The allegations against McCarrick, which first surfaced publicly last month, came with Francis facing an image crisis on a second front, in Chile, where a growing abuse scandal has enveloped the Church.
A Vatican statement said the pope, acting only hours after McCarrick offered his resignation on Friday night, ordered his suspension from the exercise of any public ministry. This means he remains a priest but will be allowed to say Mass only in private.
Francis also ordered McCarrick to go into seclusion "for a life of prayer and penance until the accusations made against him are examined in a regular canonical trial".
The Vatican said the pope wanted to send a strong message that high rank would no longer be a shield.
"The important point is that McCarrick is no longer a cardinal.

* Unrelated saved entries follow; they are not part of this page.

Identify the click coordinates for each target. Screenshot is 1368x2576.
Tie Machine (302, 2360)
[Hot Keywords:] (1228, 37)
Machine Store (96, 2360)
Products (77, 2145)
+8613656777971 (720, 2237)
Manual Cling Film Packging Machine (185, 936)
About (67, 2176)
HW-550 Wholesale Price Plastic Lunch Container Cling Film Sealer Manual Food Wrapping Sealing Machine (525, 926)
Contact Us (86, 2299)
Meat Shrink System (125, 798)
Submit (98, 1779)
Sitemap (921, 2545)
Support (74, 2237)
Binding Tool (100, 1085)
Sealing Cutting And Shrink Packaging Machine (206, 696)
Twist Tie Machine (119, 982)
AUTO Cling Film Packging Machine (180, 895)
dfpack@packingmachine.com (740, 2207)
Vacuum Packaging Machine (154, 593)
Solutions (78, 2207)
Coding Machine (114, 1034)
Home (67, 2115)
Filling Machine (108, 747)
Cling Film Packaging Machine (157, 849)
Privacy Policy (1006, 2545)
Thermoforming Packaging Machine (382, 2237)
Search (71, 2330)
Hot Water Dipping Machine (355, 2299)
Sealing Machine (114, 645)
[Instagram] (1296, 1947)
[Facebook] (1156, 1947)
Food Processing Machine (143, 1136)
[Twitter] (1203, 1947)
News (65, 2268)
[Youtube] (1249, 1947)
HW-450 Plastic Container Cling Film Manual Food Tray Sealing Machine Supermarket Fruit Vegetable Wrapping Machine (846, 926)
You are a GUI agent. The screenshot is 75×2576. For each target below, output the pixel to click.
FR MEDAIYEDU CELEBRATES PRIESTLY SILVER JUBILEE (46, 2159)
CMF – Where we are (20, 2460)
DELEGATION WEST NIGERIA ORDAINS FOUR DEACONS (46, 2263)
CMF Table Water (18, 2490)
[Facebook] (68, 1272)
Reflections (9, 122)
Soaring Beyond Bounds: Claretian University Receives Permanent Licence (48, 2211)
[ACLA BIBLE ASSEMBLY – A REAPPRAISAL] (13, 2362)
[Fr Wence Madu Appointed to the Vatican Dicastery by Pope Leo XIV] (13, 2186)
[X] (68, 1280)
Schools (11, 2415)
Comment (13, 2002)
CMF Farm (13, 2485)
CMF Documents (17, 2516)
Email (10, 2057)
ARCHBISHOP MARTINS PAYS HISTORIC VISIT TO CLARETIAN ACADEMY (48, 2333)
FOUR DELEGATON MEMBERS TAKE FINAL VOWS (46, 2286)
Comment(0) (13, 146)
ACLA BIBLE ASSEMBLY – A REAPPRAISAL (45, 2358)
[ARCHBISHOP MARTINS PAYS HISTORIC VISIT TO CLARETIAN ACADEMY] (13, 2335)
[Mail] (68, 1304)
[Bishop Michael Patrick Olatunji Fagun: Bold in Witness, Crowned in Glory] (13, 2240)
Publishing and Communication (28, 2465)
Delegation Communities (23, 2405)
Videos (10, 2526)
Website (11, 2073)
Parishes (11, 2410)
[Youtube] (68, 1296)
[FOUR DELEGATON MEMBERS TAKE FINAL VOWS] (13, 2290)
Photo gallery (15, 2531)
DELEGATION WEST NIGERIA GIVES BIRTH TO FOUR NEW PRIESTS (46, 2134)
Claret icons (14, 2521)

What this means is that, no matter how important your position, no matter how prestigious, when it comes to sex abuse you're going to be held accountable. That is the message being sent today," spokesman Greg Burke told Reuters Television.
McCarrick's sudden fall from grace stunned the American Church because he was a widely respected leader for decades and a confidant of popes and presidents.
Last month, American Church officials said allegations that he sexually abused a 16-year-old boy almost 50 years ago were credible and substantiated..
Since then, another minor has come forward with allegations that McCarrick abused him when he was 11 years old, and several men have come forward to allege that McCarrick forced them to sleep with him at a beach house in New Jersey when they were adult seminarians studying for the priesthood.
McCarrick has said that he had "absolutely no recollection" of the alleged abuse of the teenager 50 years ago but has not commented on the other allegations.
The New York Times reported last week that two dioceses in New Jersey, where McCarrick served as bishop before being promoted to Washington in 2000, had reached financial settlements in 2005 and 2007 with men who said they were abused by McCarrick as adults decades ago.
Some U.S. Catholics have said the Vatican should send an inspector to the United States to determine who in the U.S. Church hierarchy knew of the alleged incidents and why McCarrick's rise was not impeded.
"The Vatican must investigate and publish its conclusions regarding McCarrick's advancement and very successful career," said Terence McKiernan, president of BishopAccountability.org, a U.S.-based group that tracks abuse cases.
"The officials responsible must be identified and disciplined, and the investigative file must be made public," McKiernan said in a statement.
In 2013, Cardinal Keith O'Brien of Scotland recused himself from participating in the conclave that elected Francis after he was caught up in a sexual abuse scandal involving seminarians. He later renounced rights and privileges of being a cardinal but kept his red hat and title until his death earlier this year.
The last person to resign from the College of Cardinals is believed to be French theologian Louis Billot, who left over a disagreement with Pope Pius XI in 1927, according to the U.S. newspaper, National Catholic Reporter.